El martes finalizó la tercera edición de "Masterche" y es muy posible que, dada la alta cuota de pantalla que obtiene, vuelva a repetirse y también lo haga el popular trio que juzga a los aspirantes a obtener el máximo galardón. La que no deberían de volver, desde mi punto de vista, son las prisas. "Masterchef" se proclama en palabras de sus portavoces, como un programa de formación de potenciales cocineros que, día a día, deben mejorar en todos los aspectos profesionales, pero no deja de ser un espectáculo que antepone los intereses televisivos a los formativos. Dar un tiempo limitado a los aspirantes (tan sólo tres minutos) para seleccionar en el supermercado todos los ingredientes necesarios para elaborar una receta o hacerlos pasar con rapidez por una cinta transportadora para que los retiren es incongruente. Un buen cocinero debe disponer de bastante tiempo para pensar lo que necesita y seleccionar los prodcutos de temporada y de mayor calidad, incluso puede echar mano de una "chuleta" para no olvidar alguno.

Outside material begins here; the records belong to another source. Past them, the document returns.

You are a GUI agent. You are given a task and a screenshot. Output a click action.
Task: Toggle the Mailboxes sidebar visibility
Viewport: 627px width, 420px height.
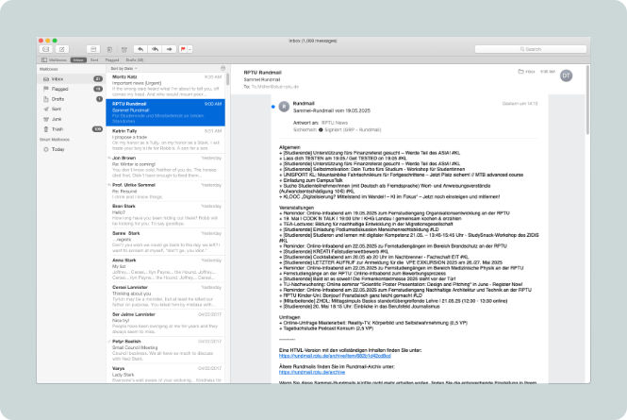click(x=55, y=59)
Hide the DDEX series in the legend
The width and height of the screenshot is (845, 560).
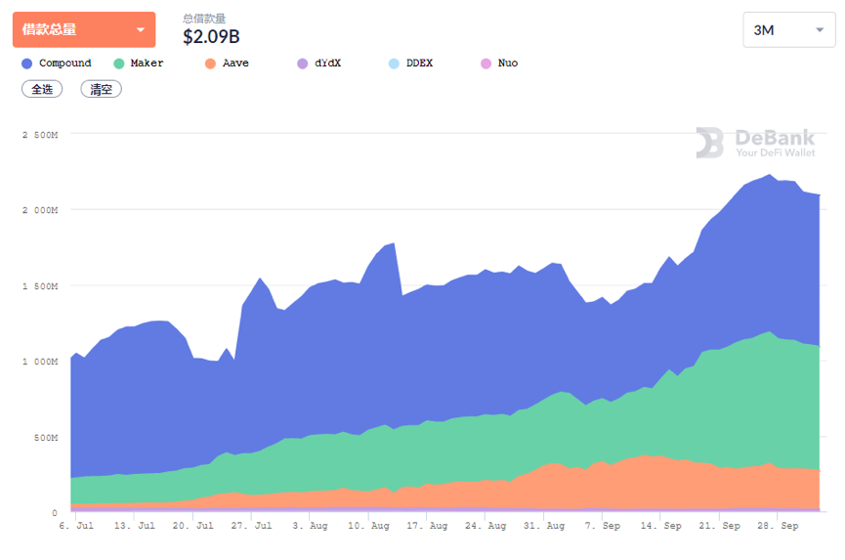click(410, 64)
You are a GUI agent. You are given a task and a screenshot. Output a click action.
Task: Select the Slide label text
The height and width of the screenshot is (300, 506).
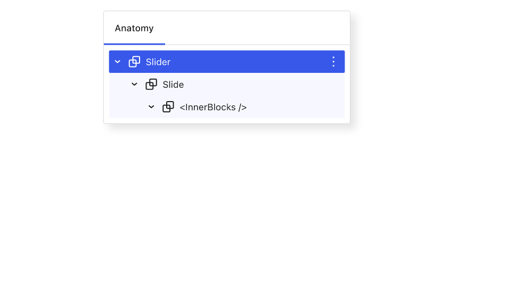pos(173,85)
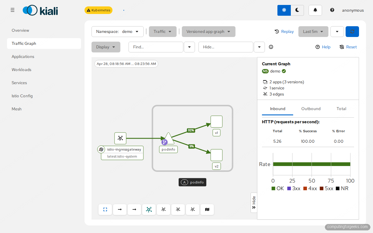Select the second graph layout style
373x233 pixels.
click(x=163, y=209)
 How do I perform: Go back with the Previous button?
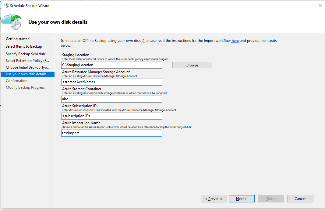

Durante el tiempo que dura el trabajo en la cocina, la presión a la que son sometidos los concursantes es continua y atosigante: "Ya habéis consumido la mitad del tiempo". "Os quedan solo cinco minutos". "Ya debería estar emplatado"...se oye en constante repiqueteo. A lo que habría que añadir que, en plena faena, las muchas veces atolondrados y siempre apresurados aspirantes reciben la visita de los jueces que, con preguntas banales, les interrunpen y cortan la marcha de su trabajo. Unos jueces de porte altivo que, en ocasiones, emplean un lenguaje agresivo como "asqueroso, repugnante, esto es una marranada"...y expresiones hirientes que, en la presente edición, han requerido la posterior petición de disculpas por parte de uno de sus miembros. Entiendo que el espectador se divertirá igualmente, o quizás más, si se suprimen las prisas y las actitudes altisonantes. Espectáculo si... formación y educación también. Los cocineros se lo merecen.